# ASSIGNMENT:
For the material below, output exactly the span from the line with "Instruction: Open the three-dots" to the line with "Given: Click the Smooth label under Fidelity", including both, and nothing besides.

===============

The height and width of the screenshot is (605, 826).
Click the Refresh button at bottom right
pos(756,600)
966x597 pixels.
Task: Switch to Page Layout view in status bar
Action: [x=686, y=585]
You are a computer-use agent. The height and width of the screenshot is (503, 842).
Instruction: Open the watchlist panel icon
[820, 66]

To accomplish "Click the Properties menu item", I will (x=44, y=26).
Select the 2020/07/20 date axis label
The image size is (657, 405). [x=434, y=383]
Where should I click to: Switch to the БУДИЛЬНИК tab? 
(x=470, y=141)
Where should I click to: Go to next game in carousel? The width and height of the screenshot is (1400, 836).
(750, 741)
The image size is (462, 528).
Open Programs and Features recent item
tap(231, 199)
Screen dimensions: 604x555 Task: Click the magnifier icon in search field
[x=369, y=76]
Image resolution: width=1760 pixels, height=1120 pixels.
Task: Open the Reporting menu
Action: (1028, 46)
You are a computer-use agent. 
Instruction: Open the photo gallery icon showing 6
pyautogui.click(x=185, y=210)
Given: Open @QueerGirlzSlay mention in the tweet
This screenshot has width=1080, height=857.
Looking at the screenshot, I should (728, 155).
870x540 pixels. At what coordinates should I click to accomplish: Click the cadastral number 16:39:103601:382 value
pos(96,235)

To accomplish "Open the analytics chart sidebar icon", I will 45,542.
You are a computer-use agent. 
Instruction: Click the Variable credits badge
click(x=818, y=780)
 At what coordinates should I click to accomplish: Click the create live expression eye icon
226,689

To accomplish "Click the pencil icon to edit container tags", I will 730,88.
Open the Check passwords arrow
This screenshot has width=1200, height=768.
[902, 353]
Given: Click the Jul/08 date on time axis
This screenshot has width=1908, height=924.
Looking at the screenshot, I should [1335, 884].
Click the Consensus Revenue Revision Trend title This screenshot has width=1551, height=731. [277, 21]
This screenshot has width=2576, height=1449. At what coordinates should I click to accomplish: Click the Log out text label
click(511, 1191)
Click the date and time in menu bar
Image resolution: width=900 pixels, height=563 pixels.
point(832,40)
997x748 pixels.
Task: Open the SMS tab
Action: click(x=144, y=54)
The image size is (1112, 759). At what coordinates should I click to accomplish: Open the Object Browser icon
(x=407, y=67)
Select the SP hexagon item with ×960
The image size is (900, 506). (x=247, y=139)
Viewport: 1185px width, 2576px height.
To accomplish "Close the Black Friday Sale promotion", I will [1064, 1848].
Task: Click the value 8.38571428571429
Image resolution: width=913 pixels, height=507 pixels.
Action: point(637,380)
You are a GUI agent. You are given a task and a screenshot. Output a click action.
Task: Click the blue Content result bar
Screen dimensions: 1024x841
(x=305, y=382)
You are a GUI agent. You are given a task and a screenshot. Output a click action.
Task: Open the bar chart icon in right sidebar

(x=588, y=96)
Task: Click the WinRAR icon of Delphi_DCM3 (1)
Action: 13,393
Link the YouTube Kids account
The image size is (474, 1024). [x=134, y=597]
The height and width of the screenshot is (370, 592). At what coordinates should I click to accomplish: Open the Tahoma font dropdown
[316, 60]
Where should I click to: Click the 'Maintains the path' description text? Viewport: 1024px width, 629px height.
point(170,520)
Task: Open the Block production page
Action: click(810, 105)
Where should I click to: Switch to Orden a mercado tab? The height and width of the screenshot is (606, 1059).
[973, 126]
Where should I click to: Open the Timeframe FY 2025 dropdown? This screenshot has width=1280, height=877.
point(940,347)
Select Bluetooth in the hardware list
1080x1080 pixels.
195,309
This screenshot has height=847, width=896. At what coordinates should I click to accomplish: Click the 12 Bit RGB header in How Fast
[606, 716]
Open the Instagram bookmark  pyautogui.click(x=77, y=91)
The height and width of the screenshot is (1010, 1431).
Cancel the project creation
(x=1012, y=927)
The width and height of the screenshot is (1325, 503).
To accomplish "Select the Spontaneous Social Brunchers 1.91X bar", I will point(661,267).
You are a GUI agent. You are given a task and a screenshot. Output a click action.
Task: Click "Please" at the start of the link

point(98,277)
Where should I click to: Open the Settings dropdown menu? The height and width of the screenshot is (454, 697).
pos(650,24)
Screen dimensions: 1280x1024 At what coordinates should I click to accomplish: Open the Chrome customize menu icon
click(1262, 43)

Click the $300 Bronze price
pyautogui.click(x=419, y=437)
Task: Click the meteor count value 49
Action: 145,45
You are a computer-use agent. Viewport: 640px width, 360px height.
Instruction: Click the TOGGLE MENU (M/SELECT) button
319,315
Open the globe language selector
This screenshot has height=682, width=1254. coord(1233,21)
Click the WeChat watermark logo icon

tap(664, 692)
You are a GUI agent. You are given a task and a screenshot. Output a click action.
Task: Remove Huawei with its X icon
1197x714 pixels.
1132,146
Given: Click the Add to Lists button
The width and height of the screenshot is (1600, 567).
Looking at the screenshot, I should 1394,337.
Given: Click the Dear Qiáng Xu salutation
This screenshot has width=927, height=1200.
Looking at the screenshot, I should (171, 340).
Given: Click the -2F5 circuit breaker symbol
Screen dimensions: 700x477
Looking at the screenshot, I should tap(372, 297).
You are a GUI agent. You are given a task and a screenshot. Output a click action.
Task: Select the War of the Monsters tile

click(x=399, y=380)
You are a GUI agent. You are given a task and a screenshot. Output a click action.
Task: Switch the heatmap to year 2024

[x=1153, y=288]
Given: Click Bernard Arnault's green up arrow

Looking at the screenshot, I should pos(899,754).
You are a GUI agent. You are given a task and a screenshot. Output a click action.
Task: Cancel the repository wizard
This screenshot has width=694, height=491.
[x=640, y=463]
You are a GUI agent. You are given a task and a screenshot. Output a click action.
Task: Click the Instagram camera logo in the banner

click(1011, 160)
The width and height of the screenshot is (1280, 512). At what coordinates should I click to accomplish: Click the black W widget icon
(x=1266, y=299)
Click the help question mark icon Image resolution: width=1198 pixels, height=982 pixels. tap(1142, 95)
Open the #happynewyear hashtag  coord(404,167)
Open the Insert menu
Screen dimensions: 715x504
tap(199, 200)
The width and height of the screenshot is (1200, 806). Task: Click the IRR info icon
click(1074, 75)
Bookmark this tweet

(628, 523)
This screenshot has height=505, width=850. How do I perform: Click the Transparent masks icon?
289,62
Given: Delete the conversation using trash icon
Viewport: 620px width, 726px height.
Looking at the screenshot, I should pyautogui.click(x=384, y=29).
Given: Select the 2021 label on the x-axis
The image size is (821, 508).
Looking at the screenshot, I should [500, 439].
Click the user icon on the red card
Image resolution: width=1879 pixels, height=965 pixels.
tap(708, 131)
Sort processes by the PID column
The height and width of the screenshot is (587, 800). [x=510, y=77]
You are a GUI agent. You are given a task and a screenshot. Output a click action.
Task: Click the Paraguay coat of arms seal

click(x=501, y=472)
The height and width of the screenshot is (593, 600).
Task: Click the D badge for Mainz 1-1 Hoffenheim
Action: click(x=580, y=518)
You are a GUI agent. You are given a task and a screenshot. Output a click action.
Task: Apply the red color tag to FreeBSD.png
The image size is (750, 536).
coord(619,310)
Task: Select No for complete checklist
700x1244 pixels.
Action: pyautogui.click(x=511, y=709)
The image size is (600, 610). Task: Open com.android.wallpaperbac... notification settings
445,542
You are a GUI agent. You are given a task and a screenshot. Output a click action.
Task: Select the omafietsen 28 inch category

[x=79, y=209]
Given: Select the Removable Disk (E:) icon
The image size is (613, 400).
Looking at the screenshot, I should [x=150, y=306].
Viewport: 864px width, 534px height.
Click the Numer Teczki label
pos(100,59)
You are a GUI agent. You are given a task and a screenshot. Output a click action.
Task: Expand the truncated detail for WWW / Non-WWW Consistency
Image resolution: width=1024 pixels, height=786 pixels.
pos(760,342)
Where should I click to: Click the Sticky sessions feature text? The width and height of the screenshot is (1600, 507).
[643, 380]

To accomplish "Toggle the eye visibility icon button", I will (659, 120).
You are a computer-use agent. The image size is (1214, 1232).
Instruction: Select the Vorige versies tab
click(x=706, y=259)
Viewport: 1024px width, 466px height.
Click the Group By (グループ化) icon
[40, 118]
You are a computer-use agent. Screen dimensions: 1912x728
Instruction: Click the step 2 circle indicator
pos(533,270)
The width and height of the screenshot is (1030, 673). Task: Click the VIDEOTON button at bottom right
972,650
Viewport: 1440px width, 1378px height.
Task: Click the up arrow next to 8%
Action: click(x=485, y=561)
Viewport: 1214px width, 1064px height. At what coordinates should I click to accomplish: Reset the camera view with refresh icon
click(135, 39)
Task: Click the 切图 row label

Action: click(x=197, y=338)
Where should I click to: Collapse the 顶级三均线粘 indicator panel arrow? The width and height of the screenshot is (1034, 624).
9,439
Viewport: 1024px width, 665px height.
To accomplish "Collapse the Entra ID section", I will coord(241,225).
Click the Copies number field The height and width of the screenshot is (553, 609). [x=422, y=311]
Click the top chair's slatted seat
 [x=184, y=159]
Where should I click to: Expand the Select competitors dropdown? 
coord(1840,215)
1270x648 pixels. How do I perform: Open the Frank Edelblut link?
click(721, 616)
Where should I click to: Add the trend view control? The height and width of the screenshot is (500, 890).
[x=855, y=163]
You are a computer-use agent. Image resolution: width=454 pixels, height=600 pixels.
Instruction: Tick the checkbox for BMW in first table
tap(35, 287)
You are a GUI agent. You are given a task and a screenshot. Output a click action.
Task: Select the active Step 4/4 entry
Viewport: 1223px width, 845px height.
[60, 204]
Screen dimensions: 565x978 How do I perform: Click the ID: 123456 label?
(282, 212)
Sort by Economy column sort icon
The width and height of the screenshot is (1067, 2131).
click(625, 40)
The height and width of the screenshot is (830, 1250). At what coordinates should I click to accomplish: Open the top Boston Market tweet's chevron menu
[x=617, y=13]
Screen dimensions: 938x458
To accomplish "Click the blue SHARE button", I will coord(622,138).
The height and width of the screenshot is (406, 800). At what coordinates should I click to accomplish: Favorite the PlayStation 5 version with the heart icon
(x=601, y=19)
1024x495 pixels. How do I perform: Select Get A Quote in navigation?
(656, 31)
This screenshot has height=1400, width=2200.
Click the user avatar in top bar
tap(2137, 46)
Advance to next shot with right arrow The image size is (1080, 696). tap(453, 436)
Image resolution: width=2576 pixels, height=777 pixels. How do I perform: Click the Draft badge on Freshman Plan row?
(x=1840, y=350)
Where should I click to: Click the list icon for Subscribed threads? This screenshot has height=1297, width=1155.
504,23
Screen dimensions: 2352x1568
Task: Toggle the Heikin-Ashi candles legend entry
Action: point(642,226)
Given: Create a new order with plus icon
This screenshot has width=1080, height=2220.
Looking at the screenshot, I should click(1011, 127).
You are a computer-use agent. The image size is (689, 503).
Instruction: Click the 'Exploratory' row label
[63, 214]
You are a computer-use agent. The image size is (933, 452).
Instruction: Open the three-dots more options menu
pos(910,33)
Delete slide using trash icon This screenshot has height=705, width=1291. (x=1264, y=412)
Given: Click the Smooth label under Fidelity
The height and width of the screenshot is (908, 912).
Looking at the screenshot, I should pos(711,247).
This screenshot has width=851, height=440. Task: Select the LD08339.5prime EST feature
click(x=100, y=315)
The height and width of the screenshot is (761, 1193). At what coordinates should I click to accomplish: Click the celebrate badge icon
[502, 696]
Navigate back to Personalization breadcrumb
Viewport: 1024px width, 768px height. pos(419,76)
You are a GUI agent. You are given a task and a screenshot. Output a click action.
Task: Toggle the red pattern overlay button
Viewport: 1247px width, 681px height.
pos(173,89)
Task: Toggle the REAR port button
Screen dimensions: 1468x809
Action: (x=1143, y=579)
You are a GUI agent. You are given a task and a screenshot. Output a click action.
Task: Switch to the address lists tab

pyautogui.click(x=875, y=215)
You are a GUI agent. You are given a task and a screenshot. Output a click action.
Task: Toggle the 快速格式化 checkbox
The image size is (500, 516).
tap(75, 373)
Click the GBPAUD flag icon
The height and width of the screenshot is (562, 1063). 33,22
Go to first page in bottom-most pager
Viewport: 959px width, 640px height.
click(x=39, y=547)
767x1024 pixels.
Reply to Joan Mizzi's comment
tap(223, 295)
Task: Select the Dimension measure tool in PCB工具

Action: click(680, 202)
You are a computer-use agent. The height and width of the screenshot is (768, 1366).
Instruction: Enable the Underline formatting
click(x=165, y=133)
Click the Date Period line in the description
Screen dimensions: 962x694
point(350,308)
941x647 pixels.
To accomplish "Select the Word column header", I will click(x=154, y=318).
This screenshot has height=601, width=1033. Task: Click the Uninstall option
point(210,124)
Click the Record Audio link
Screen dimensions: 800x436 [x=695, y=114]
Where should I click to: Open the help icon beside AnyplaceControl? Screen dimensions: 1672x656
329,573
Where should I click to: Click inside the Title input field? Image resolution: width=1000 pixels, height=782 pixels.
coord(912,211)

===============

# OUTPUT:
Instruction: Open the three-dots more options menu
pos(910,33)
Delete slide using trash icon This screenshot has height=705, width=1291. (x=1264, y=412)
Given: Click the Smooth label under Fidelity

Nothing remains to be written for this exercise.